### DIRECTIONS FOR THIS TASK
Put the listing, from its first line up to and including the line with "tap(142, 255)", into a Markdown table with a Row column holding the row number and a Line column holding the line, skipping any blank lines. Leave the pictures out of your answer.

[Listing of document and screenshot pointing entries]
■ ■ ■
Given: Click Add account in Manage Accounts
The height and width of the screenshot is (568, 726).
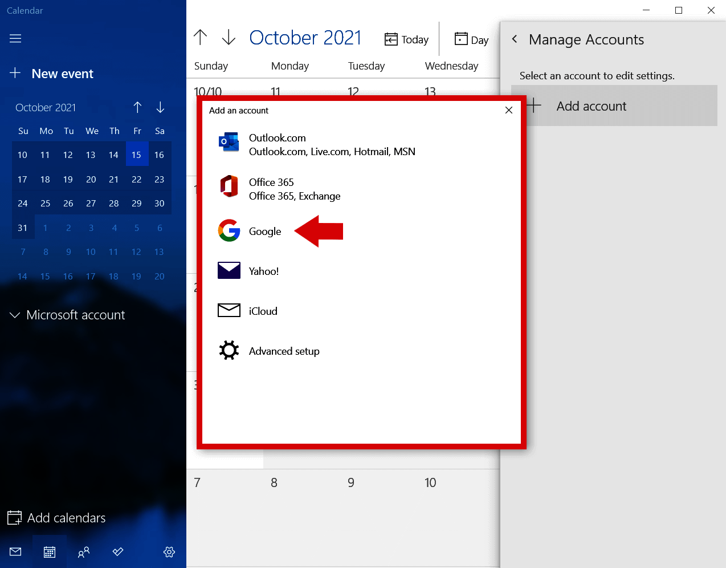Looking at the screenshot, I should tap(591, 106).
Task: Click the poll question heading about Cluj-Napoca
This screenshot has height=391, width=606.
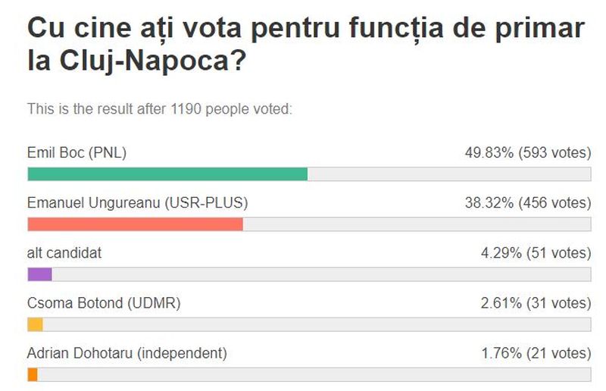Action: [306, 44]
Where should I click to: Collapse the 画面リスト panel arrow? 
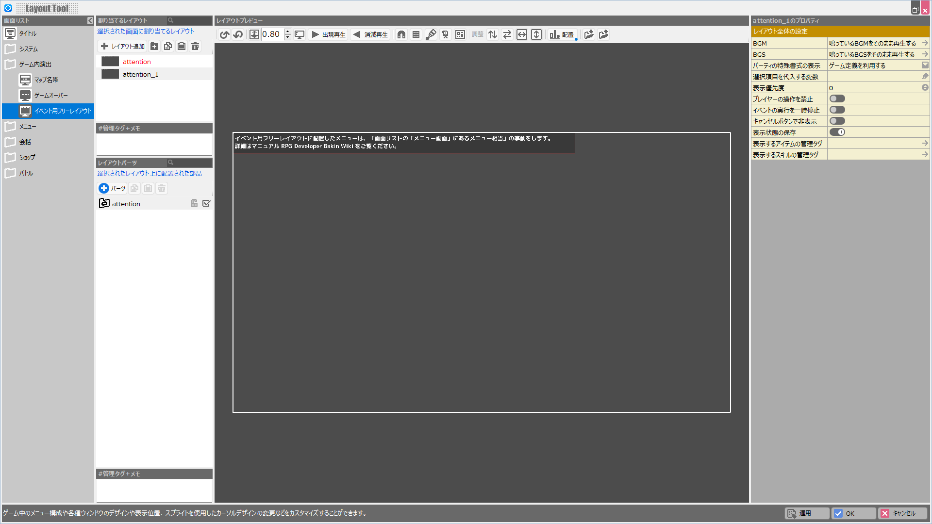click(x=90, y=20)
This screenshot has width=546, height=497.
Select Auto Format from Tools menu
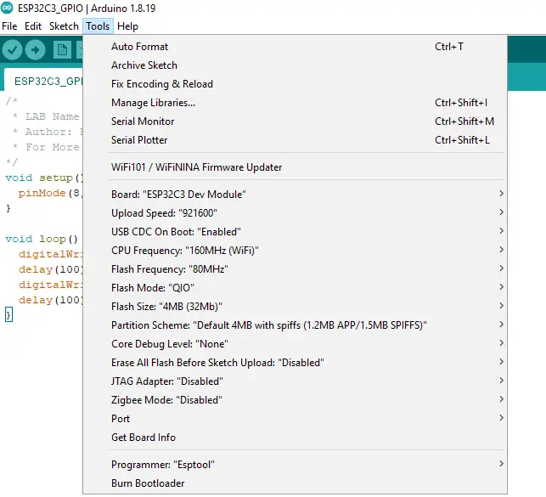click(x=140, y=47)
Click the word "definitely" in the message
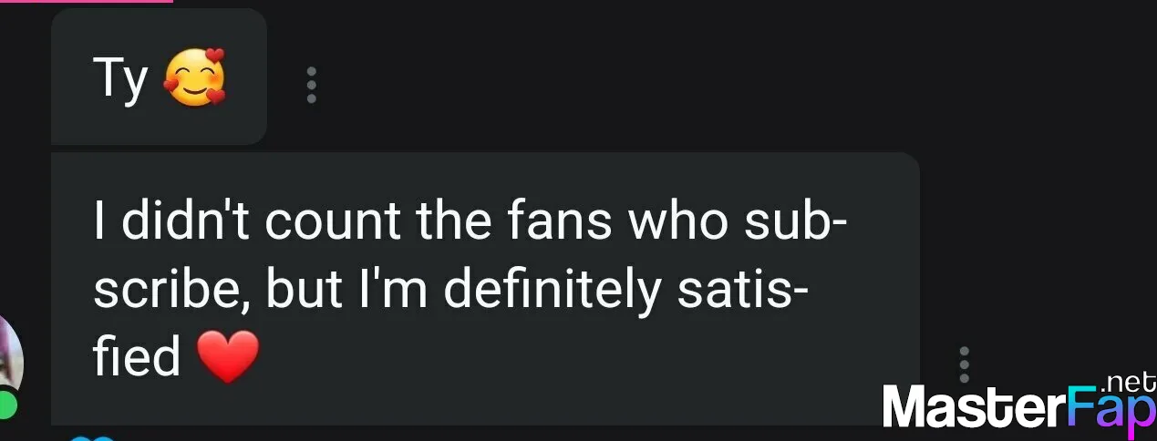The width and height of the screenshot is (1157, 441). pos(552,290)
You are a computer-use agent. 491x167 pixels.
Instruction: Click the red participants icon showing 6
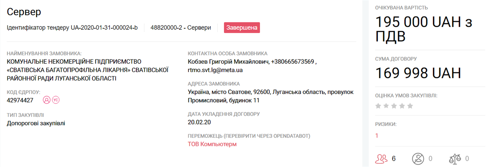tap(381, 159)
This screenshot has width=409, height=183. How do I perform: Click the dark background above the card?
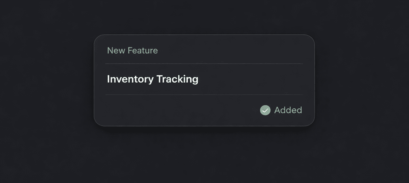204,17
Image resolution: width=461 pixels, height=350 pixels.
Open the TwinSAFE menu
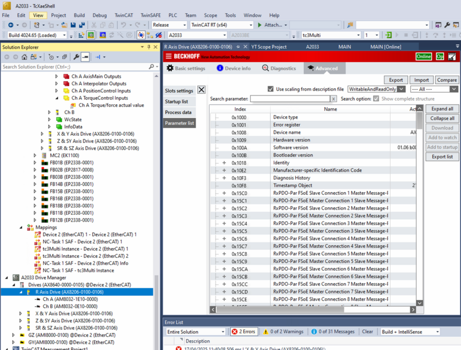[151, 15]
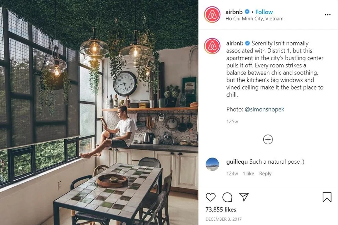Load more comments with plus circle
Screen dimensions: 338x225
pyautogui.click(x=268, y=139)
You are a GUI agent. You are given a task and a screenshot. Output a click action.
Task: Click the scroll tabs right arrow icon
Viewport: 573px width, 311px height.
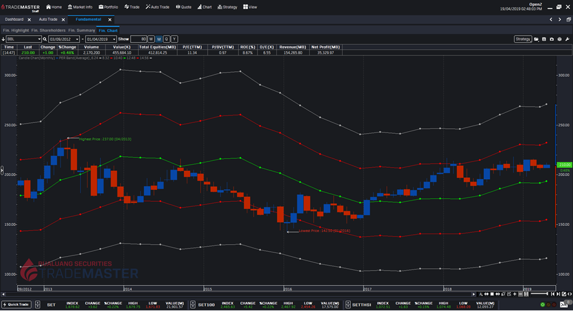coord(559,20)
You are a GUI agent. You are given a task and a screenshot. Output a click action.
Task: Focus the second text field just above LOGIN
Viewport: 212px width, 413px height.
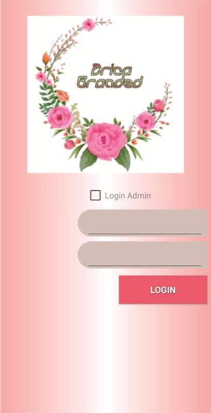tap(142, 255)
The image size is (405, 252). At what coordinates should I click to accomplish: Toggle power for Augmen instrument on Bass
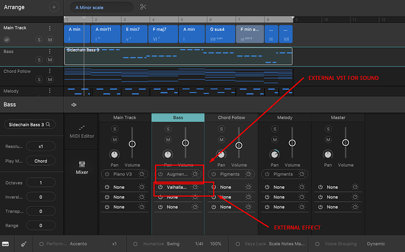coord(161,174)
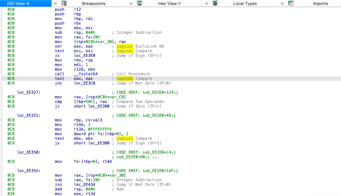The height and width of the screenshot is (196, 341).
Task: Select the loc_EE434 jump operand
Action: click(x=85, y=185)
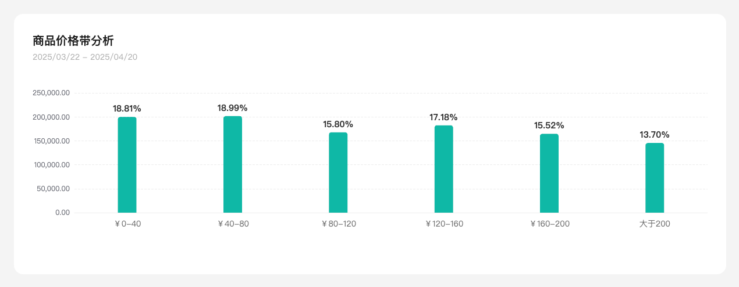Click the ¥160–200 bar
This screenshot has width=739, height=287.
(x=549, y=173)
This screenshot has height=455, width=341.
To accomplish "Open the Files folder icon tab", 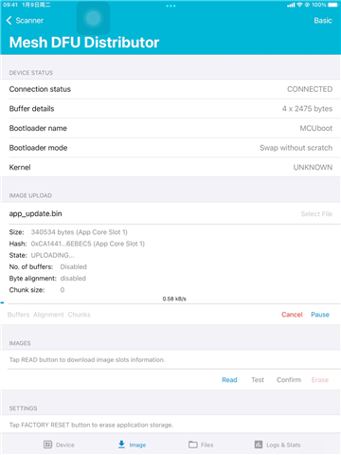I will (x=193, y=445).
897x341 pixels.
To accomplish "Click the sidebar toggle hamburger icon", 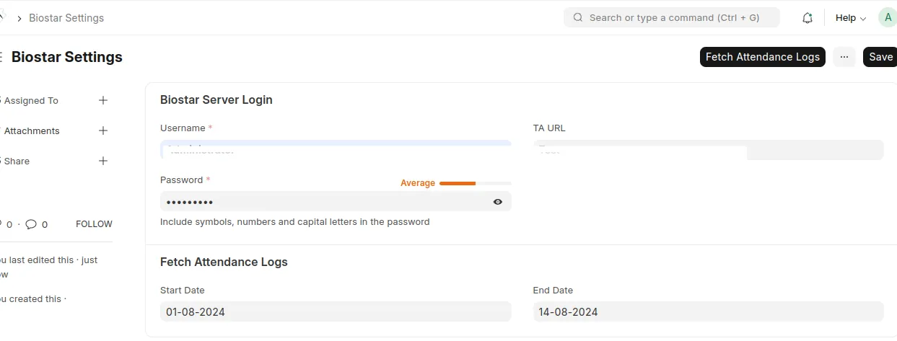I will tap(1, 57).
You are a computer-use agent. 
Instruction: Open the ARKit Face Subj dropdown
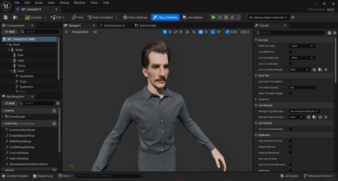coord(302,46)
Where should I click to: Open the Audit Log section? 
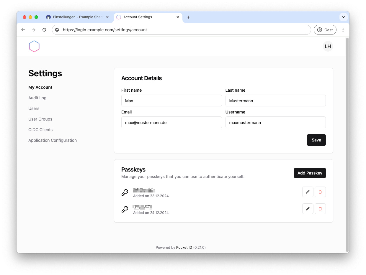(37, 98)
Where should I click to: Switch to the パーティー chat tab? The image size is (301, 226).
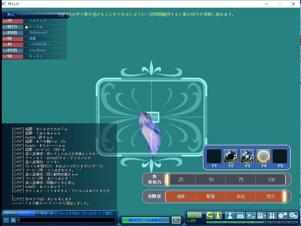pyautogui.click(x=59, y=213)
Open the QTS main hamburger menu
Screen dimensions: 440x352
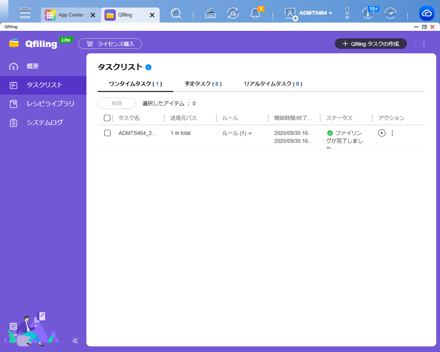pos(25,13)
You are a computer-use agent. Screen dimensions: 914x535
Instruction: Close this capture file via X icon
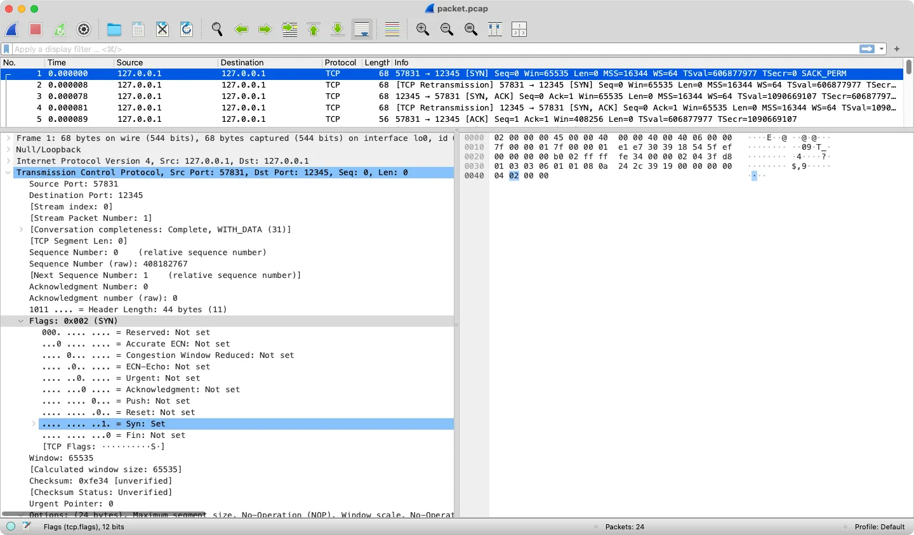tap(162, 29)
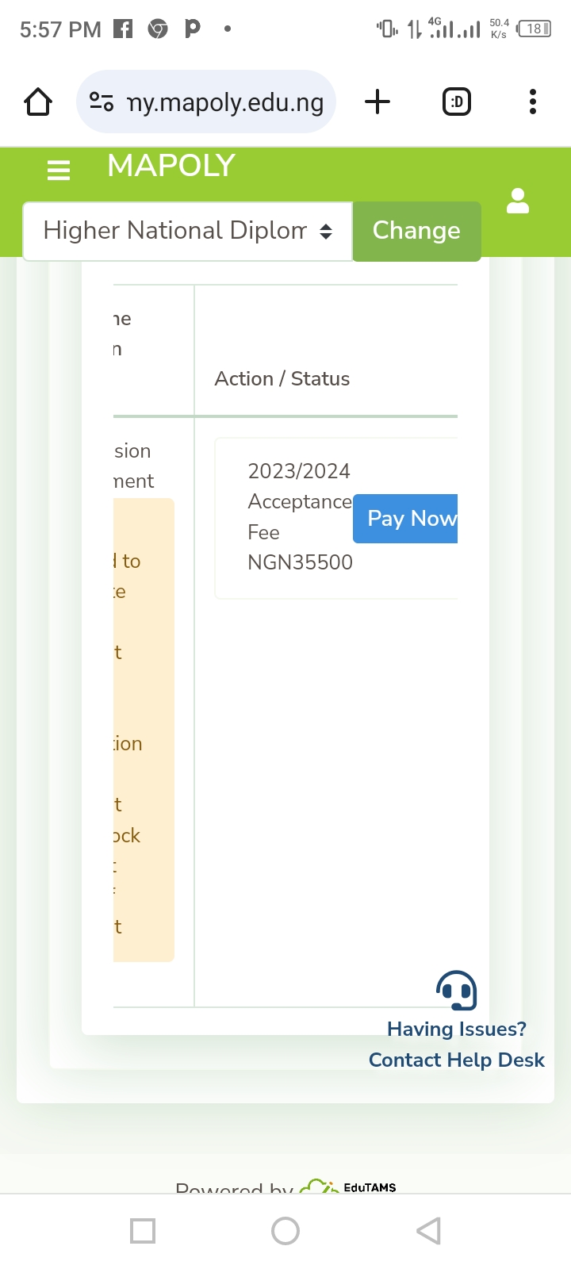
■ ■ ■
### FINISHED TASK
| Row | Line |
|---|---|
| 1 | Given: Click Add account in Manage Accounts |
| 2 | The height and width of the screenshot is (568, 726). |
| 3 | Looking at the screenshot, I should tap(591, 106). |
| 4 | Task: Click the poll question heading about Cluj-Napoca |
| 5 | This screenshot has height=391, width=606. |
| 6 | Action: [306, 44] |
| 7 | Where should I click to: Collapse the 画面リスト panel arrow?  |
| 8 | click(x=90, y=20) |
| 9 | This screenshot has width=546, height=497. |
| 10 | Select Auto Format from Tools menu |
| 11 | click(x=140, y=47) |
| 12 | Click the word "definitely" in the message |
| 13 | The width and height of the screenshot is (1157, 441). pos(552,290) |
| 14 | You are a computer-use agent. 491x167 pixels. |
| 15 | Instruction: Click the red participants icon showing 6 |
| 16 | tap(381, 159) |
| 17 | This screenshot has width=409, height=183. How do I perform: Click the dark background above the card? |
| 18 | 204,17 |
| 19 | Image resolution: width=461 pixels, height=350 pixels. |
| 20 | Open the TwinSAFE menu |
| 21 | [151, 15] |
| 22 | Load more comments with plus circle |
| 23 | Screen dimensions: 338x225 |
| 24 | pyautogui.click(x=268, y=139) |
| 25 | You are a GUI agent. You are given a task and a screenshot. Output a click action. |
| 26 | Task: Click the scroll tabs right arrow icon |
| 27 | Viewport: 573px width, 311px height. |
| 28 | coord(559,20) |
| 29 | You are a GUI agent. You are given a task and a screenshot. Output a click action. |
| 30 | Task: Focus the second text field just above LOGIN |
| 31 | Viewport: 212px width, 413px height. |
| 32 | tap(142, 255) |